* [Your instructions]
Please find every line in the records below that contains the word "computer", and copy it.

══ Data for processing

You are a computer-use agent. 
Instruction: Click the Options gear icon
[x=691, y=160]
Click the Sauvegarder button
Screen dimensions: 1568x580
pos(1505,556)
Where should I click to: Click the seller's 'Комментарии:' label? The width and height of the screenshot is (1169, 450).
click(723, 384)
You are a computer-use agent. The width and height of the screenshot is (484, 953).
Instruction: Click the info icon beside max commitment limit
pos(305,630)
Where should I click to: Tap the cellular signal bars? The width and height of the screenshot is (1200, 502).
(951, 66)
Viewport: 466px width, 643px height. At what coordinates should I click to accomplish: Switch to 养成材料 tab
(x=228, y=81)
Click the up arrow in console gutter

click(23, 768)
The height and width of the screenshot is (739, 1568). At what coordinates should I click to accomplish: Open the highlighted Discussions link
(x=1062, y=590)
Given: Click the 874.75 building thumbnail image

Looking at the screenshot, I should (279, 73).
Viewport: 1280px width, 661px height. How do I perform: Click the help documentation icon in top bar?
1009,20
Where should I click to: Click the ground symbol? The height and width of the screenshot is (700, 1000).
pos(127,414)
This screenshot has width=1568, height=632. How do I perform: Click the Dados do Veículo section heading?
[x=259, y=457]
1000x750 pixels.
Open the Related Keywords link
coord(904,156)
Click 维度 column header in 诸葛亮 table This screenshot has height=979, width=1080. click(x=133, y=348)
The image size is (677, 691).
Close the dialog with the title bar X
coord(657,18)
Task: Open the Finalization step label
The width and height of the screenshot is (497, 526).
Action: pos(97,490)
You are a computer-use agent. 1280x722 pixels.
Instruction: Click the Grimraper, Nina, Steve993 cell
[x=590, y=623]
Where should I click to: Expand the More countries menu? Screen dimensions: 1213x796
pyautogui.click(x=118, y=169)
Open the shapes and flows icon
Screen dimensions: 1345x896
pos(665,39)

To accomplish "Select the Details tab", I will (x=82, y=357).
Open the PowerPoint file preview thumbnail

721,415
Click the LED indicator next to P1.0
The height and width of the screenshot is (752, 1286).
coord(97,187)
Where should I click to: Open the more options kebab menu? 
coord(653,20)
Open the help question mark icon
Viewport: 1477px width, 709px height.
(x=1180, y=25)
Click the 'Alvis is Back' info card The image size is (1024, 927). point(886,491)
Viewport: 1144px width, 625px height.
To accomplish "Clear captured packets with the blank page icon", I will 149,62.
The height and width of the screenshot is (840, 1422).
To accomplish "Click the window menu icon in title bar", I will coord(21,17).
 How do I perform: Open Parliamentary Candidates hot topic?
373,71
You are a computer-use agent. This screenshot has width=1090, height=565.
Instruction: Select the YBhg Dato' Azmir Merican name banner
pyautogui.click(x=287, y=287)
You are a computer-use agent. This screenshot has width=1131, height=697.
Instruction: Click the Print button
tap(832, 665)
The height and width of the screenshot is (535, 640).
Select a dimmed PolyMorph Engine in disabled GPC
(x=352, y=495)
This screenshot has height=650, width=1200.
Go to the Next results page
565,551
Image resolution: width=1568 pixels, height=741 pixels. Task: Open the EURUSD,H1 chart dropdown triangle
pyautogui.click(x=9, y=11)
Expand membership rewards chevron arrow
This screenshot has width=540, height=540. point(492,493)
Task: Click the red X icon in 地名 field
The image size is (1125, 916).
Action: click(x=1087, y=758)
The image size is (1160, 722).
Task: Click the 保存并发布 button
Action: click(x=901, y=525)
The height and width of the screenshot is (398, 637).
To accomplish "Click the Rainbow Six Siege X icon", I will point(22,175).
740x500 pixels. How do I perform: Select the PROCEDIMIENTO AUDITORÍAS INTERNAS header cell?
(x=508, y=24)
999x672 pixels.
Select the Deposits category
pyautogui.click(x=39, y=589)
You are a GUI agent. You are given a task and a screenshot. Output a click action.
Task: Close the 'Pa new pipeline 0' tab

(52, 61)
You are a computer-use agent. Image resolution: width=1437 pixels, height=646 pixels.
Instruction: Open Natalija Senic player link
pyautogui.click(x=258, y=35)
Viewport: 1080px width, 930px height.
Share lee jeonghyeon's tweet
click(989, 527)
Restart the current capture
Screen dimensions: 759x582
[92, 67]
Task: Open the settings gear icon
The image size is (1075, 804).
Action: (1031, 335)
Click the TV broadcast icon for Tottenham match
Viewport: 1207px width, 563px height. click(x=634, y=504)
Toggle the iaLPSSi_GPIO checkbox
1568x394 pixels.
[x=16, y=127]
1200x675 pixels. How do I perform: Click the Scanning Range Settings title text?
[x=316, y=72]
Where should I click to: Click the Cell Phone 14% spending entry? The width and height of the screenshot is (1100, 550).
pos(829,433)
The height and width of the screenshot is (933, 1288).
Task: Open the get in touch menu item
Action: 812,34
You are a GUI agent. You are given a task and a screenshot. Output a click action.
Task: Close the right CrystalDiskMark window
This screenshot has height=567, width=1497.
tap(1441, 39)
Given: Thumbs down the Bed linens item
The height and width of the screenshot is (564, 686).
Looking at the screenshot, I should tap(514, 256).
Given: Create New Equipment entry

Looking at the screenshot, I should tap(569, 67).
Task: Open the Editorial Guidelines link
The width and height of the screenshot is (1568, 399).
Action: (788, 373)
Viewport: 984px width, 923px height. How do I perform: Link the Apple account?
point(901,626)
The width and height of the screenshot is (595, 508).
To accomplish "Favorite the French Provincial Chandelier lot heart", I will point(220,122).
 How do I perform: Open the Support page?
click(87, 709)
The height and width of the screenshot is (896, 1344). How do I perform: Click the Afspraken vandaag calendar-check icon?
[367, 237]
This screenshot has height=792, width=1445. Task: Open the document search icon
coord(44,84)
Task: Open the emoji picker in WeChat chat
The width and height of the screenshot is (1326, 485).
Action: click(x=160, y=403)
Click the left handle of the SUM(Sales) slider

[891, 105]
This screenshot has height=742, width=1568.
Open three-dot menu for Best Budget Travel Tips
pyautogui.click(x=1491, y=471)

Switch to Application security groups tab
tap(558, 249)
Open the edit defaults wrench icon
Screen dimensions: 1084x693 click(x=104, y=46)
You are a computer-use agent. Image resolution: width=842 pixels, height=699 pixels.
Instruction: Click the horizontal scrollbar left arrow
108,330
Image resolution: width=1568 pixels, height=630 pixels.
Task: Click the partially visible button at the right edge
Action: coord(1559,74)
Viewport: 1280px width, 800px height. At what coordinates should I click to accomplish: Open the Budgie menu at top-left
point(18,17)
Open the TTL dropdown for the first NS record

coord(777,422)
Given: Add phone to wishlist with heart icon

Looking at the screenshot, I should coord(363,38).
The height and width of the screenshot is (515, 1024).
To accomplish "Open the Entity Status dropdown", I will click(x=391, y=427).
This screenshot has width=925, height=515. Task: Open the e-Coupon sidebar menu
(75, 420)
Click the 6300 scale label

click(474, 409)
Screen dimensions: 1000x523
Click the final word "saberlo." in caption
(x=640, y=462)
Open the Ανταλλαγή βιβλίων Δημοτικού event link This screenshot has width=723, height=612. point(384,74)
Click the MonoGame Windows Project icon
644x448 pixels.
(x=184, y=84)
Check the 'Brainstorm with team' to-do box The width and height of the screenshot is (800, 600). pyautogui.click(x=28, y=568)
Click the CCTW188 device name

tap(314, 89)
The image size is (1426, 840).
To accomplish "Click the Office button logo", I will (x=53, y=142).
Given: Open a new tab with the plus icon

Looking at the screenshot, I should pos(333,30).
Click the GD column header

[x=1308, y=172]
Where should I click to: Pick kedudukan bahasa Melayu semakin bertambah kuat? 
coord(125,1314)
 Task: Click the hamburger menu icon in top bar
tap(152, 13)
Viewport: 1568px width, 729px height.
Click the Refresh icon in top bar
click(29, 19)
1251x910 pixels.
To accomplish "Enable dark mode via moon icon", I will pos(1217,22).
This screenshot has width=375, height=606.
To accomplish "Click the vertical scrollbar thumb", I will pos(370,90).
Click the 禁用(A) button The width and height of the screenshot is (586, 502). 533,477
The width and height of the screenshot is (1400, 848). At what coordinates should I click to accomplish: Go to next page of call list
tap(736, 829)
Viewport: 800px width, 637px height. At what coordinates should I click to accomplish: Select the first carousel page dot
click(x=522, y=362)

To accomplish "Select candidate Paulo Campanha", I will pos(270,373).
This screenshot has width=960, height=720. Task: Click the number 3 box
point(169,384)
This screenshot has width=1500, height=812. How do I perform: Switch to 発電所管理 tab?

════

* [Solution to this task]
You are a computer-use agent. 
You are a computer-use agent. The width and height of the screenshot is (484, 953).
You are a computer-use agent. 1280x722 pixels.
You are a computer-use agent. This screenshot has width=1090, height=565.
You are a computer-use agent. This screenshot has width=1131, height=697.
You are a computer-use agent. Image resolution: width=1437 pixels, height=646 pixels.
You are a computer-use agent. Image resolution: width=842 pixels, height=699 pixels.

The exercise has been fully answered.